Derive relation F = ma from Newton 2nd Law of Motion
Let us derive the relation of force F = ma from Newton’s second law:
According to the Newton’s 2nd Law of motion, the rate of change of linear momentum of a body is directly proportional to the applied external force and in the direction of force.
It means that the linear momentum will change faster when a bigger force is applied.
Consider a body of mass ‘m’ moving with velocity v.
The linear momentum of a body is given by:
p = mv
Now According to Newton’s 2nd Law of Motion:
Force is directly proportional to rate of change of momnetum, that is
F α dp/dt
F = k dp/dt
F = k d(mv)/dt
F = k md(v)/dt
F = k ma
Experimentally k =1
F = k ma
Which is the required equation of force.
9 thoughts on “Derive relation F = ma from Newton 2nd Law of Motion”
Hey it’s too good i clearly understood the law
its to good we can easily get 3 marks in examination
it would be clearer if u mentioned p=mv and v/t=a and thus ma arises out,
anyways good work and thanks.
From F=ma, if we derive for acceleration it is, a=F/m…As per this the unit of acceleration would become Newton/Kilogram (N/kg)…

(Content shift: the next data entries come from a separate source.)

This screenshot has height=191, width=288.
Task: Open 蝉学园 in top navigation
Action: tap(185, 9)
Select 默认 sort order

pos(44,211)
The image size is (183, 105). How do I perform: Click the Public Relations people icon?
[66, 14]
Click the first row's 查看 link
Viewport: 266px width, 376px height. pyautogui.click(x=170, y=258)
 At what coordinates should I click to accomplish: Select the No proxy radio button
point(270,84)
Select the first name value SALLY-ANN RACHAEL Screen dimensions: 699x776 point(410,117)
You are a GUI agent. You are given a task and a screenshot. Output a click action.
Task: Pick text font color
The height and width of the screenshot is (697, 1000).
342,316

But the actual unit of acceleration is m/s^2…
I am confused…
A Newton is a kgm/s^2. So a kgm/s^2/kg leaves a unit of m/s^2. You just have to break the Newton down into its components to cancel the kg and get the acceleration in typical units.
I have been lurking though the textbook and guides to understand the derivation !

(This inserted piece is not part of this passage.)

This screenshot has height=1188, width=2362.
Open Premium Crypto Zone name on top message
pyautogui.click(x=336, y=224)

This finally helped me ! Thanks a lot
I cannot understood it properly…….
What is the meaning of-dp & dt??!!!
Take care when you equate Newtonian linear distance d and the circumferential distance which is pi x d (diameter). This holds on knowing that Einstein’s energy is radiated energy and hence involves circular geometry. Otherwise you cannot derive Einstein’s infamous energy formula from Newton’s second law of motion!!!